Fluctuations in Quarterly Operating Results
The Company has experienced and expects to continue to experience quarterly
variations in revenues and net income as a result of many factors. These factors
include the timing of customer orders, the timing of the receipt of cash payment
on sales which are recorded on a cash basis, the timing of the introduction of
new products, the timing and mix of product sales, general economic conditions
and specific economic conditions in the information security and wireless
communications industry. See "ITEM 7. MANAGEMENT'S DISCUSSION AND ANALYSIS OF
FINANCIAL CONDITION AND RESULTS OF OPERATIONS -- Quarterly Results of
Operations."
Regulatory Environment
Wireless communications and data encryption products are subject to
regulation by United States and foreign laws and international treaties. The
regulatory environment is inherently uncertain and changes in the regulatory
structure and laws and regulations can adversely affect the Company and its
customers. Such changes could make the Company's existing or planned products
obsolete or unsaleable in one or more markets, which could have a material
adverse effect on the Company. See "-- Risks Associated with International
Sales" and "-- Government Regulation and Export Controls."
Environmental Regulation
The Company is subject to various federal, state and local environmental
statutes, ordinances and regulations relating to the use, storage, handling and
disposal of certain toxic, volatile or otherwise hazardous substances and wastes
used or generated in the manufacturing and assembly of the Company's products.

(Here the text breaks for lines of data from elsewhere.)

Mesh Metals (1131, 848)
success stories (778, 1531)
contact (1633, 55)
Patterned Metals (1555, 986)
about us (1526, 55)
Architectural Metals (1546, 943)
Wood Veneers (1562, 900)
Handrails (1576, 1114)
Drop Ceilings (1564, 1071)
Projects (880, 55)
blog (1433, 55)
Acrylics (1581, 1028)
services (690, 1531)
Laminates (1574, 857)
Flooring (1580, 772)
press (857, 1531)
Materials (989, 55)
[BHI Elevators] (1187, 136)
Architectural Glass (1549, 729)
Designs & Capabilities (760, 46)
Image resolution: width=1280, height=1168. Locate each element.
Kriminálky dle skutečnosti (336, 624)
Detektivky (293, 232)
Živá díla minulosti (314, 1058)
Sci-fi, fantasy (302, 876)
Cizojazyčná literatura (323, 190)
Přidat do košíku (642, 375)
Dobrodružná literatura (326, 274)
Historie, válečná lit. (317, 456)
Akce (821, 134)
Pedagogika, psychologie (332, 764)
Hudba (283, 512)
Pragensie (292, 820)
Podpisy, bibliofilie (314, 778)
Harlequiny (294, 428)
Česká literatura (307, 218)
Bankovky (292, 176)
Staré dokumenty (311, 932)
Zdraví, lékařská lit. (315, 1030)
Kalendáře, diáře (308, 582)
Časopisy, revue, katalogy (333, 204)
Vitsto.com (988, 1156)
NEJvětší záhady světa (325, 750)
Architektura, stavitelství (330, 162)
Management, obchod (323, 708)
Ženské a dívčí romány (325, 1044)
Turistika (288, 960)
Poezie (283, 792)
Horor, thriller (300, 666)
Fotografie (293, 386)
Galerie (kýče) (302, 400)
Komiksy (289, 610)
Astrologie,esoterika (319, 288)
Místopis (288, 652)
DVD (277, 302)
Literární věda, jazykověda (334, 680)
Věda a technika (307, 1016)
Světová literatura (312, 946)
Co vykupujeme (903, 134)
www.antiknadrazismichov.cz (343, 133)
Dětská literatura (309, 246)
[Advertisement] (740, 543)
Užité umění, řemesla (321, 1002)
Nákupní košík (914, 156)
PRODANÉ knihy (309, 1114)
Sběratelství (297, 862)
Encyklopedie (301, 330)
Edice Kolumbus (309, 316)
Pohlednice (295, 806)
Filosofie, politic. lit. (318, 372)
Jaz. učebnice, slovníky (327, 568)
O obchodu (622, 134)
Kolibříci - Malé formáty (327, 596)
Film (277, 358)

Under these laws, the Company may become liable for the costs of removal or
remediation of certain hazardous substances or wastes that have been or are
being released on or in the Company's facilities, or have been or are being
disposed of offsite as wastes. Such laws may impose liability without regard to
whether the Company knew of, or caused, the release of such hazardous substances
or wastes.
Although the Company has not to date suffered any material adverse effects
in complying with applicable environmental laws, the Company cannot assure that
any environmental assessments the Company has undertaken with respect to its
facilities have revealed all potential environmental liabilities, that any prior
owner or operator of the Company's properties did not create any material
environmental condition not known to the Company, or that an environmental
condition that could result in penalties, expenses, or liability to the Company
does not otherwise exist in any one or more of the Company's facilities. In
addition, the amount of hazardous substances or wastes produced or generated by
the Company may increase in the future depending on changes in the Company's
operations. Any failure by the Company to comply with present or future
environmental laws could subject it to the imposition of substantial fines,
suspension of production, alteration of manufacturing processes or cessation of
operations, any of which could have a material adverse effect on the Company.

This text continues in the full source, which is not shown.